The top 10 percent of emitters today are responsible for nearly half of all CO2, while the bottom 50 percent produce just 12 percent of total carbon pollution, the report finds. And while per capita emissions have decreased for poorer people in rich countries, they have increased substantially among the world’s richest 1 percent.

“Global economic inequality fuels the ecological crisis and makes it much harder to address it,” World Inequality Lab co-Director Lucas Chancel said in a statement. “It’s hard to see how we can accelerate efforts to tackle climate change without more redistribution of income and wealth.”
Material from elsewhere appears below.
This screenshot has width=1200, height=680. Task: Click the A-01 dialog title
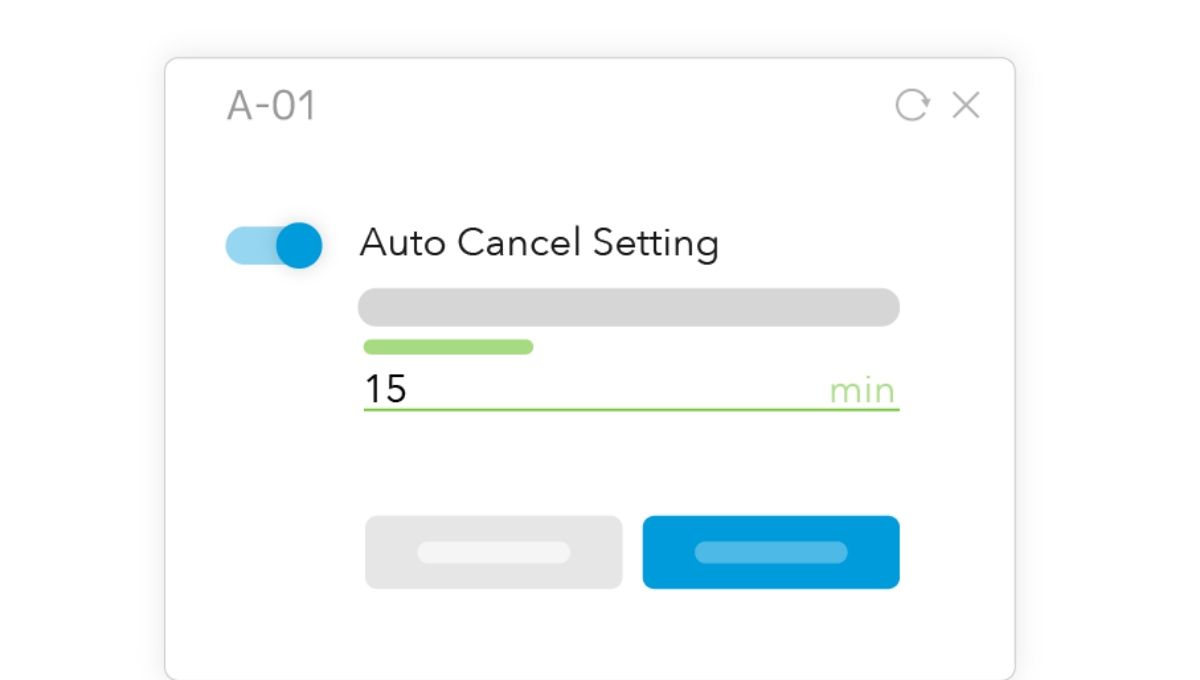point(271,105)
Having those numbers is useful for the propaganda war. The whole notion of “carbon footprints” is, in my view, an effort to individualize a systemic, collective problem, and convince people that they have to achieve carbon neutrality themselves, within a society that makes it incredibly difficult to do so. In other words, it’s a way to slow or prevent action, and it’s a trick I’ve fallen for myself. Another part of that shifting of responsibility is best exemplified by the comparisons made between the United States and China. The U.S. has made some progress in slowing the growth in our emissions rate, and at the same time, China’s emissions have been rising. Once China became “the biggest emitter” in 2007, those opposing climate action in the U.S. began using that to distract from historic emissions, and to say that the U.S. shouldn’t have to do anything unless China did as much or more. The problem with this argument is that it ignores the way U.S. corporations moved their manufacturing to China, among other places. A sizable portion of China’s emissions come from the production of goods sold in the United States and other places around the world. Fortunately, this report actually tries to account for that, which gives us an adjusted emissions calculation that considers emissions taking place outside the borders of the country to which they are assigned, which also means accounting for emissions within a given country that are driven by a different country:

The emissions levels outlined in the report differ from the way countries typically count their carbon contributions under international compacts like the 2015 Paris Agreement.

The report includes emissions produced within a country—its “territorial emissions”—as well as those embedded in the goods and services that a country imports and consumes—what’s known as its “carbon footprint.”

Using that calculation, the report finds that Europe’s carbon footprint is 25 percent higher than its territorial emissions. The carbon footprint for East Asia, where the bulk of the world’s goods are produced, is 8 percent lower than its territorial emissions.

“Factoring in the carbon that is embedded in the consumption of goods and services increases the inequality between high- and middle- to low-income regions, compared with when we count territorial emissions only,” the report states.

It’s also the best way to measure emissions associated with different standards of living, it concludes.

“From an equity perspective, it probably does make sense to talk about the carbon that you’re consuming in your country,” said Aaron Cosbey, a senior associate and carbon market expert with the International Institute for Sustainable Development, who was not involved with the report.

Changing the way emissions are reported, however, would require agreement among all the countries involved. And there are winners and losers from moving to a different system.

It matters how we talk about things. It matters how we frame discussions. A “heartwarming story” about elderly people volunteering to help their favorite restaurants with a labor shortage can also be seen as people who don’t need money taking away leverage that those who do still need a paycheck to survive could have used to negotiate for a living wage.

It’s honestly encouraging to see an analysis like this that accounts for the degree to which the global economy is interconnected, and to which nations – especially the United States – literally externalize things like pollution.